Arianna, I see what you're doing on Larry King Live. You're playing to the crowd. You're debating Dennis Prager on the Middle East and avoiding all talk of civilian casualties. In fact, the only one who mentions the dead civilians is Prager who dismisses them as a necessary by-product of a just war. Dresden. Hiroshima. Beirut.
Arianna, you say Israel is wrong to mercilessly bomb Lebanon because the relentless attacks will mobilize Muslims throughout the Arab world behind Hezbollah. I don't blame you, Arianna, for not mentioning Israel's bombing of civilians and civilian infrastructure, for not talking about the Lebanese mothers and children who are told to get out of town but then can't leave because the bridges have all been bombed. I understand, Arianna. I do the same thing. I give up on talking about the hideous toll of this sure-to-fail disembowelment of Lebanon because friends, lifelong friends, some who have marched with me to protest the war on Iraq, others who couldn't pass a wounded dog without reaching down to help it, don't give a damn about Lebanese children.
Of course they care about children, in general, and Israeli children, specifically. I care about all children who are victimized by adult brutality, be it in the kitchen or in the theater of war. How dare Israel respond with such disproportionate force to the capture of prisoners, who now, according to some reports, were captured in Lebanon, not Israel. How dare Hezbollah rain rockets down on civilians.
Arianna, are you getting those awful emails? The ones that depict Muslims as hate-filled devils or the ones that say we should give Israel as much technology (euphemism for bombs) as we can so the Israelis can destroy the ideology of hatred. You must be getting these emails, too. Hate is everywhere.
What do social psychologists call this? Demonizing the other? Once the other has been successfully dehumanized, it doesn't matter if 500-ton bombs turn apartments to craters, families to funerals. These people don't count. Or, if they do, they count as trophies. Killed thirty here. Good work. Killed fifty there. Even better. No one says it. But they're thinking it. You know I am right, Arianna.
I open the New York Times to see Israelis on gurneys in a hospital bomb shelter. (See, I mentioned the Israelis first. I've been advised to always do that, lest I completely alienate my audience.) Next to that picture is a photo of members of Doctors without Borders, passing supplies from one to the other, wading in the Litani River because the Israelis have bombed all the bridges in Tyre, blocking the delivery of humanitarian aid. CNN reports 20,000 people are still in Tyre, holed up in basements waiting for Israel's much-promised cyclone of bombs. The end is coming. And they know it. Earlier, Israeli pilots dropped leaflets. Stay in your house. Do not go out on the street. We will bomb anything that moves.

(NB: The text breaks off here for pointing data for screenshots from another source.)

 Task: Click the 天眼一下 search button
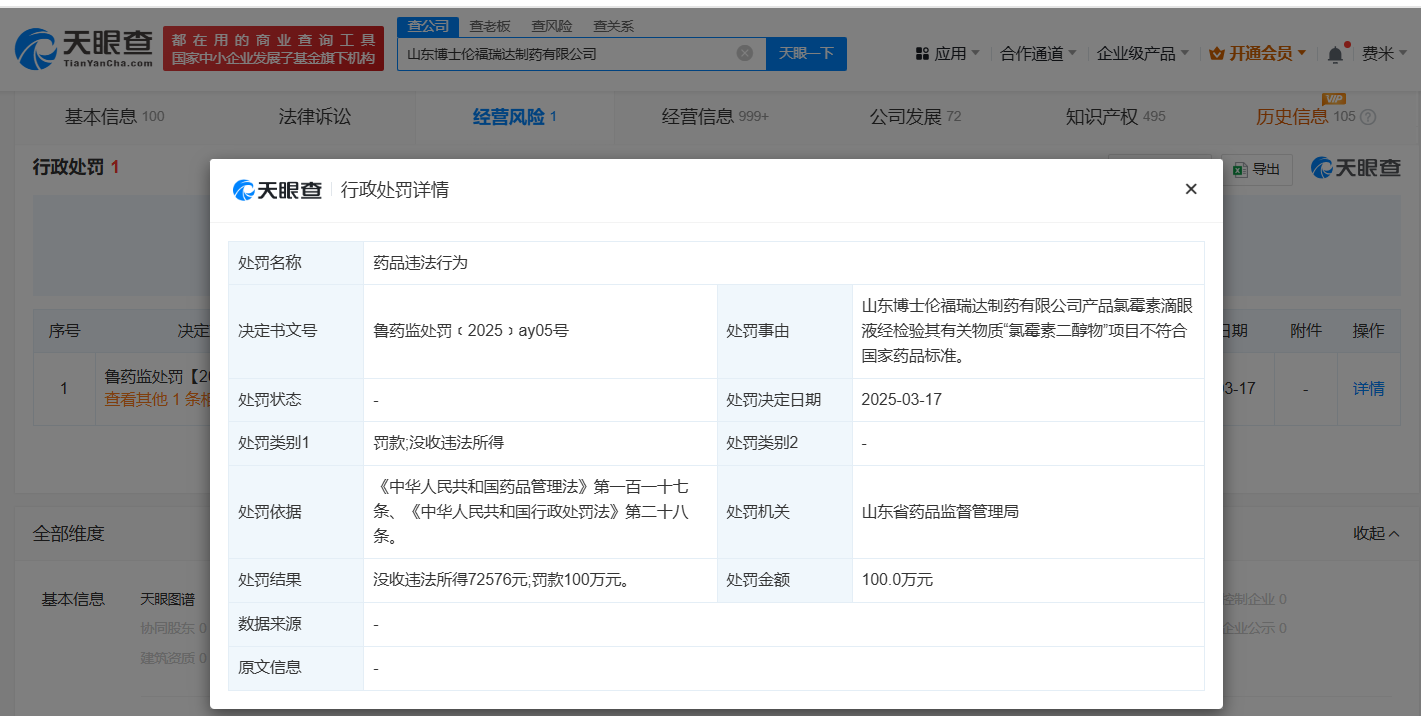click(x=806, y=53)
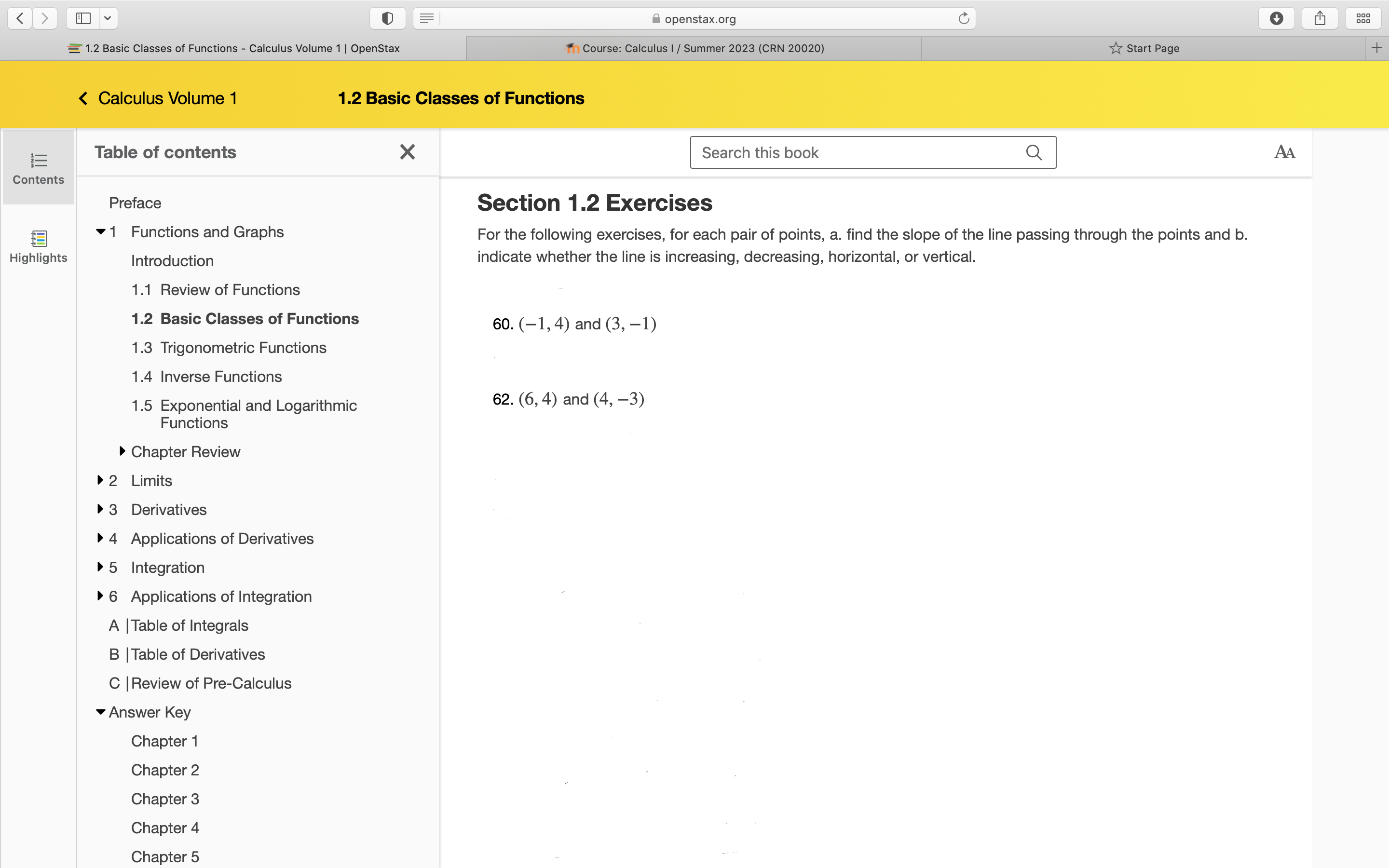The image size is (1389, 868).
Task: Click the search magnifier in the book search
Action: (x=1033, y=152)
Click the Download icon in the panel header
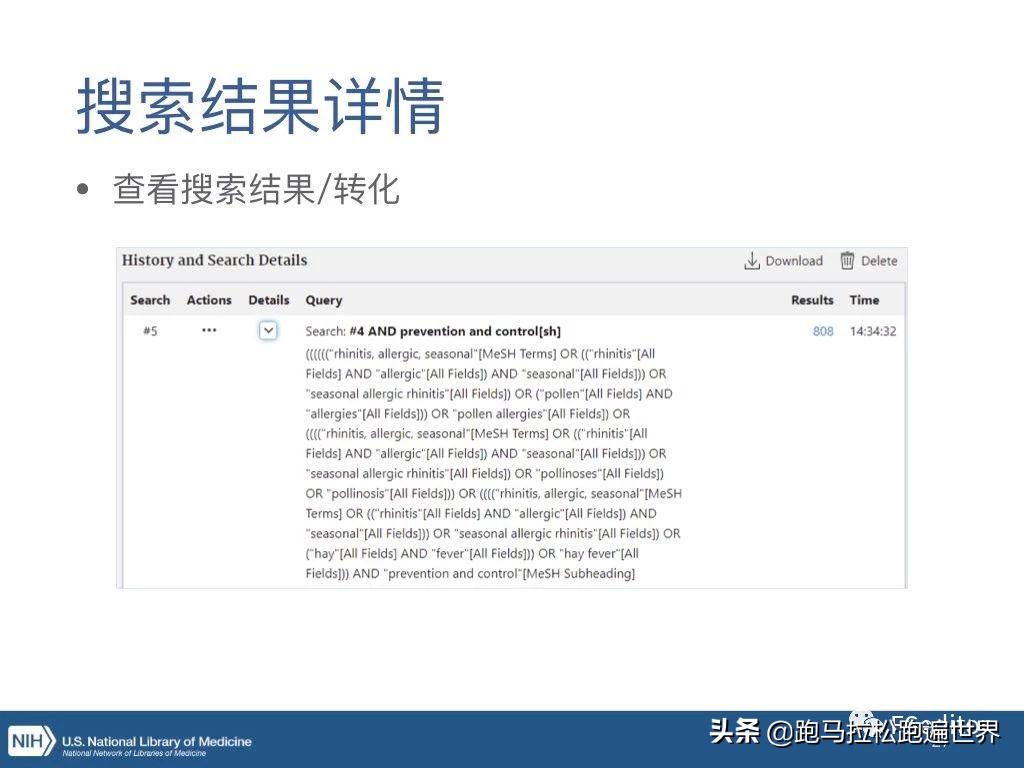Viewport: 1024px width, 768px height. 752,260
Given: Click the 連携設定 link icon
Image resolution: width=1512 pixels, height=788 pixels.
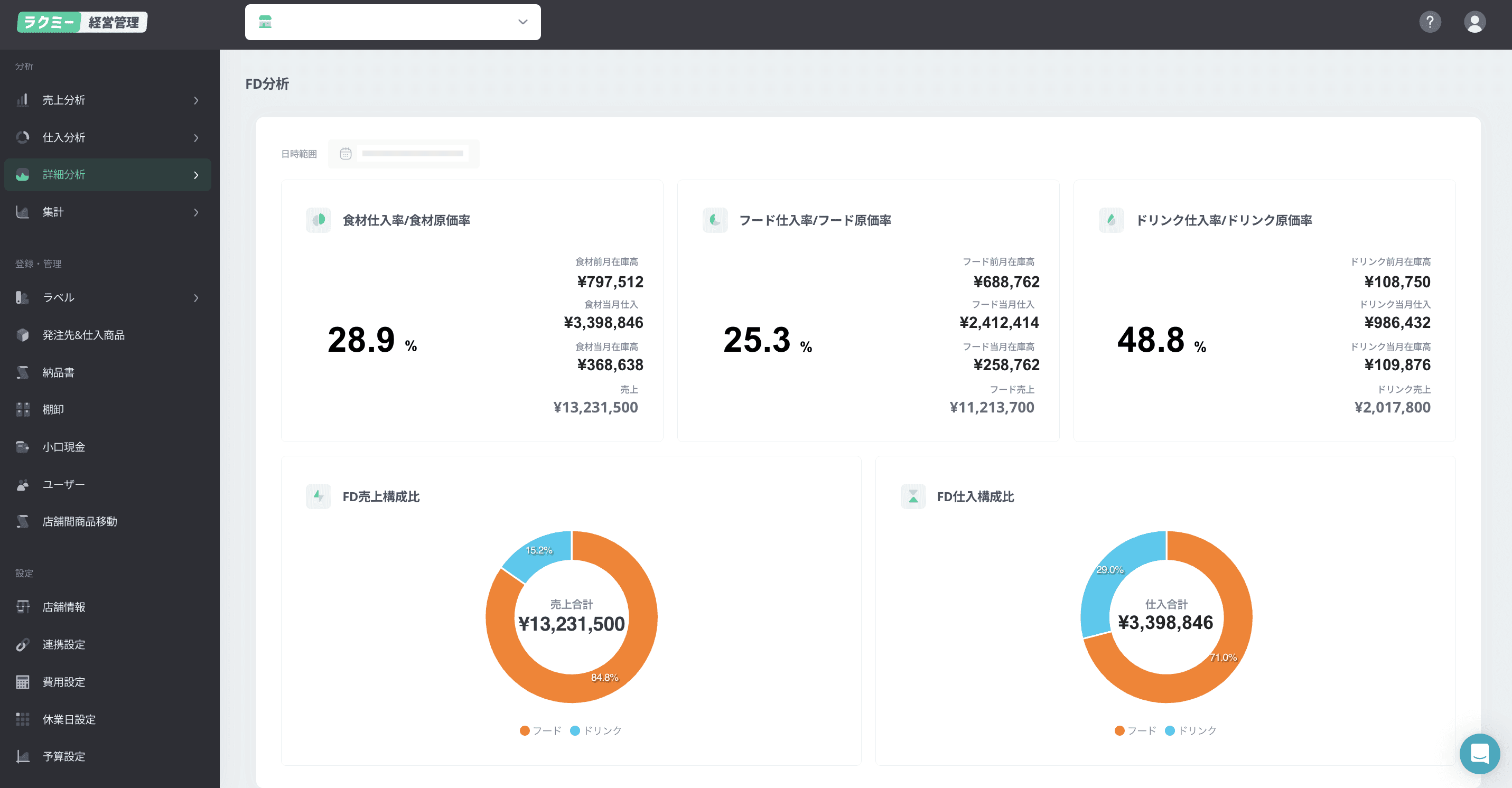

I am sick, Arianna. I can't think of anything but the Lebanese about to be exterminated. (A rabbi told me not to use that word, but I used it, didn't I? Exterminated. Exterminated. Exterminated.) I am sleepless. And I am afraid that my readers, some of them, will hate me for what I say here, for what I shout across these pages. How dare Israel commit these war crimes in my name? In the name of all Jews? Israel, you do not speak for me or kill for me. You are not me. You betray me.
Arianna, I want to know what my readers are feeling -- and so I will turn to them now.
Kossacks, what is your empathy quotient? Who do you feel for? Who do you feel nothing for? Do these feelings or lack thereof trouble you? And what about your friends and family members? What are your conversations like? Do you agree? Disagree? Avoid the subject altogether because the ground is too fragile?
I want to know what's inside your heart. My heart is breaking.